I caution that making predictions is very difficult. In sifting through the debris from the presidential election, I suggest that your columnist, Martin Raffel, and others would be well-advised not to draw conclusions from the recent past. Exit polls such as the one showing 71 percent of American Jews remained Democratic and voted for Hillary Clinton may be no more accurate than they were before the election. More to the point, trying to tweeze support for Israel from the many other concurrent issues, conflicts, and challenges of two unpopular candidates may not reveal very much.         

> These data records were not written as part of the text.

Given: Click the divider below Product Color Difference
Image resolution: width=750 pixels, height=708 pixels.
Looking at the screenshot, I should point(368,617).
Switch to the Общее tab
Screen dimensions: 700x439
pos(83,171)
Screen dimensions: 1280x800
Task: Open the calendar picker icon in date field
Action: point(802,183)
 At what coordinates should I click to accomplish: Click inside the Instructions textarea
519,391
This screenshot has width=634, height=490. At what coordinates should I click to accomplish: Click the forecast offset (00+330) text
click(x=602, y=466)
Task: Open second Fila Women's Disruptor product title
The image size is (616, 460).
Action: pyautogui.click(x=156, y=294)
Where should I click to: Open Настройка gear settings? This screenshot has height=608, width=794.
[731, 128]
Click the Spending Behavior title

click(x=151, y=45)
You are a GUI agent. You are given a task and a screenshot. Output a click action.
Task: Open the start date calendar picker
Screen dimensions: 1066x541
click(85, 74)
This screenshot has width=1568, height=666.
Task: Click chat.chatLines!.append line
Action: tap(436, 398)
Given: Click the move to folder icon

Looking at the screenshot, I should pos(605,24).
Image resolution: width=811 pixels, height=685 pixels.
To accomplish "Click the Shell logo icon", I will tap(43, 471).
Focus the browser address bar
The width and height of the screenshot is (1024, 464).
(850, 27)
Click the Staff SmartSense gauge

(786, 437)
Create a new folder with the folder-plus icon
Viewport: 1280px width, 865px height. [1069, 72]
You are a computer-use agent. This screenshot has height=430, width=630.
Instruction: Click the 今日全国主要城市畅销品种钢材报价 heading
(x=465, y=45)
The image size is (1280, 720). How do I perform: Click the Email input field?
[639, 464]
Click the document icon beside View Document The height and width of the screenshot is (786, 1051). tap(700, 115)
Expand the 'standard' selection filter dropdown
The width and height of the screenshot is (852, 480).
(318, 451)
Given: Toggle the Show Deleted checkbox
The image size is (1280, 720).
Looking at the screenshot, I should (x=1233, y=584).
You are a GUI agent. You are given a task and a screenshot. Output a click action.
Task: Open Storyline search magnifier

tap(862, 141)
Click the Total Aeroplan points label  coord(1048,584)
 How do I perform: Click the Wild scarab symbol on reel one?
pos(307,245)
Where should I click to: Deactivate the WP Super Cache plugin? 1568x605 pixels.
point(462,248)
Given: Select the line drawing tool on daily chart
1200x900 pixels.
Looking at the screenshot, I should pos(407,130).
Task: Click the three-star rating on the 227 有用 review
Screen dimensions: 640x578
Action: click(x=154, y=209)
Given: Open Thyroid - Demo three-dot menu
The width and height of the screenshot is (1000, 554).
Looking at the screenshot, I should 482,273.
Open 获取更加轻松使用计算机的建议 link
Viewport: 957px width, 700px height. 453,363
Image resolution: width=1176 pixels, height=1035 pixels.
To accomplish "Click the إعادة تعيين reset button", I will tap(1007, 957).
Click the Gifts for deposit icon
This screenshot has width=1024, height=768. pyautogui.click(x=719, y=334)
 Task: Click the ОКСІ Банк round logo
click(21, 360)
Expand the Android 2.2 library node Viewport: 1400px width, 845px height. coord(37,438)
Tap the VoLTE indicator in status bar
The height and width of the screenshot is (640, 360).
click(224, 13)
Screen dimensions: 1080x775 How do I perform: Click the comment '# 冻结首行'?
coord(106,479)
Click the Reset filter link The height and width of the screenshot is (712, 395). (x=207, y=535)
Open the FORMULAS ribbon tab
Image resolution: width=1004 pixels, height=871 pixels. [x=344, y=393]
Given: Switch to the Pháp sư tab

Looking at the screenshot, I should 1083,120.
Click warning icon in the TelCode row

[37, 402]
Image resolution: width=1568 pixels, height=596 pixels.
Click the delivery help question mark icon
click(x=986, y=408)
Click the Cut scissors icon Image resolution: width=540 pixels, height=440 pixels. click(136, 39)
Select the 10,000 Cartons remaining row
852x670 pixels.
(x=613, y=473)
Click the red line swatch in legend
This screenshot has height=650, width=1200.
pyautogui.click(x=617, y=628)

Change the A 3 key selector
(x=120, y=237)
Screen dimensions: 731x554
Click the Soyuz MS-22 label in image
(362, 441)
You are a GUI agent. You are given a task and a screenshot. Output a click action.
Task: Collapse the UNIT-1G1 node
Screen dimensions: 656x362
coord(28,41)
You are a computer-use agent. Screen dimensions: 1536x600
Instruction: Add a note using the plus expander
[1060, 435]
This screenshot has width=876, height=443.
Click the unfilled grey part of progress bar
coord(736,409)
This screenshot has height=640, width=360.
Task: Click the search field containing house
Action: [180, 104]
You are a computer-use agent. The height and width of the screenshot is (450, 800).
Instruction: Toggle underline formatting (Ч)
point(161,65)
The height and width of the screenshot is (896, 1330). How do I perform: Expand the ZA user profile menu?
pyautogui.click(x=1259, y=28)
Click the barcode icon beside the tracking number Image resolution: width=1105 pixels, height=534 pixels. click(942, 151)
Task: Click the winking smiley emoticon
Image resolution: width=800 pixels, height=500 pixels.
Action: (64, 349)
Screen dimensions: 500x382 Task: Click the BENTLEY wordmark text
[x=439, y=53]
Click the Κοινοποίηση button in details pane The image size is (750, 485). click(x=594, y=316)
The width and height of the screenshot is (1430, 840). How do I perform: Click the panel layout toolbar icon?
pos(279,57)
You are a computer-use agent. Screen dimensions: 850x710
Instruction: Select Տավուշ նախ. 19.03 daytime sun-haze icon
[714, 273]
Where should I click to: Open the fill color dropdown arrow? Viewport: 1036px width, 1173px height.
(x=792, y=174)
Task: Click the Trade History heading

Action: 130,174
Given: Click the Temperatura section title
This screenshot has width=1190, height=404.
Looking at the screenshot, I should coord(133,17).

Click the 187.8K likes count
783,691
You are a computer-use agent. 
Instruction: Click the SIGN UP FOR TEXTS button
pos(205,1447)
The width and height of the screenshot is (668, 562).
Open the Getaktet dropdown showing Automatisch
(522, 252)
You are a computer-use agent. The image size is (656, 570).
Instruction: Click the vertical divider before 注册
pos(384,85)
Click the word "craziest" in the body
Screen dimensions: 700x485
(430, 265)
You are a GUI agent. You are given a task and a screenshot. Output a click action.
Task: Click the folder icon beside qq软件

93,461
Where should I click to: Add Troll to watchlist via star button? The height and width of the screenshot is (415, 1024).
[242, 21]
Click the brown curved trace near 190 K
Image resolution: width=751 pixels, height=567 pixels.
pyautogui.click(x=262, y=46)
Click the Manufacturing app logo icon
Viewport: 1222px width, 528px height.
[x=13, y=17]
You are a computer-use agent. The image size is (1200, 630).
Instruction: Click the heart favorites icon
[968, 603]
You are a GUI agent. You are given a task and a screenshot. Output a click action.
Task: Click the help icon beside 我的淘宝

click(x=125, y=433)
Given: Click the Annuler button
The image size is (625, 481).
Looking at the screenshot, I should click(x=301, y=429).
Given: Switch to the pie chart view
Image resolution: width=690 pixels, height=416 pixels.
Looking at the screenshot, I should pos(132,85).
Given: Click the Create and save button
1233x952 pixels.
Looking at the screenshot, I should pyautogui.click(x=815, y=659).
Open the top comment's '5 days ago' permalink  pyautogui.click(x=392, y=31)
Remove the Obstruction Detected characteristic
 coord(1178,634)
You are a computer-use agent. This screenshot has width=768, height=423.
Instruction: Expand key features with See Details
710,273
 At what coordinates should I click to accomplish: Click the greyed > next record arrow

Instead we should look to the body of the elected Democratic Party to see whether they stand with Israel or if they are part of an historic shift by liberal Democrats hinted in the Pew Research Center poll cited by Raffel, “Jews, Israel, and the Democratic Party” (Jan. 12). It will be a disappointment to most of us that House Resolution 11 (“Objecting to United Nations Security Council Resolution 2334 as an obstacle to Israeli-Palestinian peace, and for other purposes”) overwhelmingly passed on Jan. 5. Seventy-nine percent of Congress voted for it, but almost 45 percent of Democrats did not support it, including Minority Leader Nancy Pelosi. From New Jersey, the only two votes against it were both Democrats — Donald Payne and Bonnie Watson Coleman.

Oh, and what of Keith Ellison — whom Raffel would have us believe has walked away from his association with Nation of Islam leader Louis Farrakhan — his vote against supporting the Iron Dome missile defense system that has saved lives, and whose words have raised what the Anti-Defamation League calls “the specter of age-old stereotypes about Jewish control of our government?” He also voted against this resolution. I suppose as he seeks the chair of the Democratic National Committee, that we can expect other attempts at rewriting the past and delayed apologies, but we should not forget where he and other Democrats were in 2017.